FRANKFORT, Ky. — The Kentucky Department of Juvenile Justice (DJJ) has revoked the volunteer credentials of a local pastor after he did not feel comfortable with signing an agreement not to refer to homosexuality as sinful.
“[Volunteers] shall not refer to juveniles by using derogatory language in a manner that conveys bias towards or hatred of the LGBTQI community. DJJ staff, volunteers, interns, and contractors shall not imply or tell LGBTQI juveniles that they are abnormal, deviant, sinful, or that they can or should change their sexual orientation or gender identity,” the “Sexual Orientation and Gender Identity” policy reads.
David Wells, a pastor with Pleasant View Baptist Church in McQuady, has been volunteering at the Warren County Regional Juvenile Detention Center for the past 10 years, ministering to troubled youth. But after he stated that he could not sign a new policy enacted last year about homosexuality and transgenderism, his volunteer status was revoked.
But Wells believes that he is particularly suited to minister to youth who are struggling with homosexuality and other matters of sexual temptation. He contacted the Virginia-based Liberty Counsel for assistance, which sent the DJJ a letter this week demanding that Wells be reinstated.

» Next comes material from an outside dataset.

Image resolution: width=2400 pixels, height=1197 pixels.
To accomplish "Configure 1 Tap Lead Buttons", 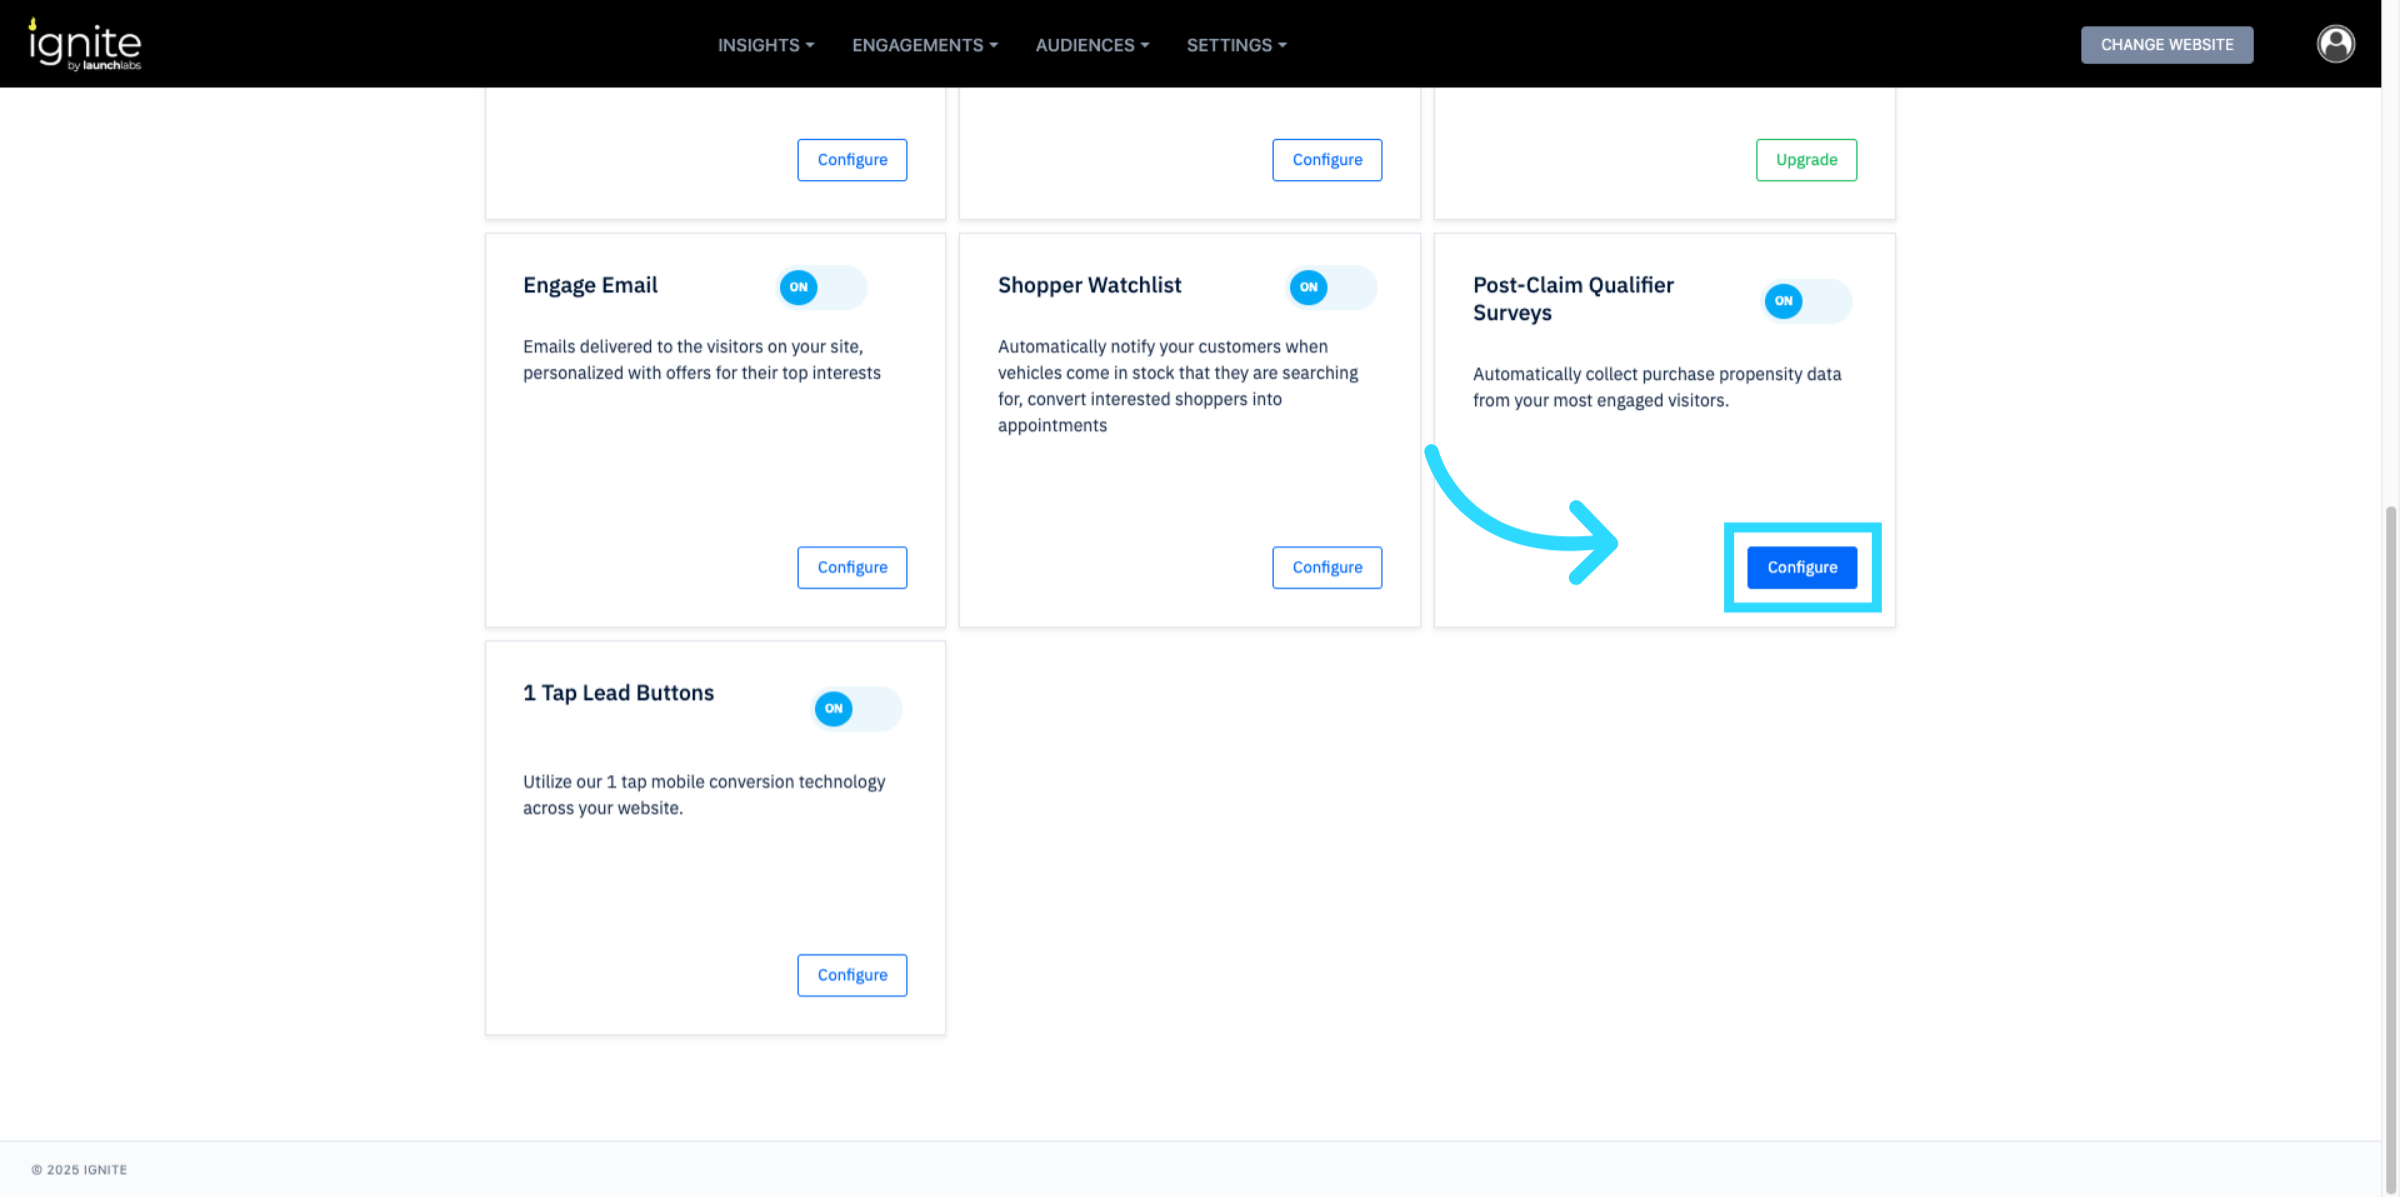I will coord(851,975).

“[M]any children in the DJJ system have been sexually abused by others, including those of the same sex, and experience confusion about their sexuality, including feelings of same-sex attractions and compulsive sexual behavior,” the letter states. “Indeed, Mr. Wells himself is ideally suited to minister to them, as he was sexually abused for many years by a man when he was a young child, and successfully went on to overcome that abuse.”
Wells says that he has never spoken derogatorily with the youth, but has exhibited sensitivity in sharing the Scriptures to those who voluntarily receive his counseling.
“All of these children have asked Mr. Wells if there was any hope for them in this life, and in the life to come. He has told them without exception that Christ can, and would, forgive them, if they would repent and believe the gospel,” the letter outlines. “This message has given them hope, and many have told him this personally and in written correspondence.”
But according to Liberty Counsel, Superintendent Gene Wade recently told Wells regarding the new policy, “You can give a Scripture reference to the kids, and let them look it up, but you can’t read it in their hearing. You can’t say ‘sinful;’ you can’t discuss sexual orientation—heterosexual or homosexual—period.”
He said that he is “just doing what the state is telling [him] to do.”
However, Liberty Counsel believes that the requirement is unconstitutional, both on a federal and state level.
“As applied to clergy and lay volunteers, Policy 912 raises classic straw-man arguments that no minister would use in speaking to troubled youth,” it said in its letter to DJJ. “It equates the teaching of the Bible on sexuality as ‘derogatory,’ ‘biased’ and ‘hateful,’ and treats a volunteer’s religious beliefs about homosexuality as a religious litmus test for DJJ access.”
Liberty Counsel has requested that DJJ respond to its correspondence by July 31, agreeing to revoke the policy and reinstate Wells.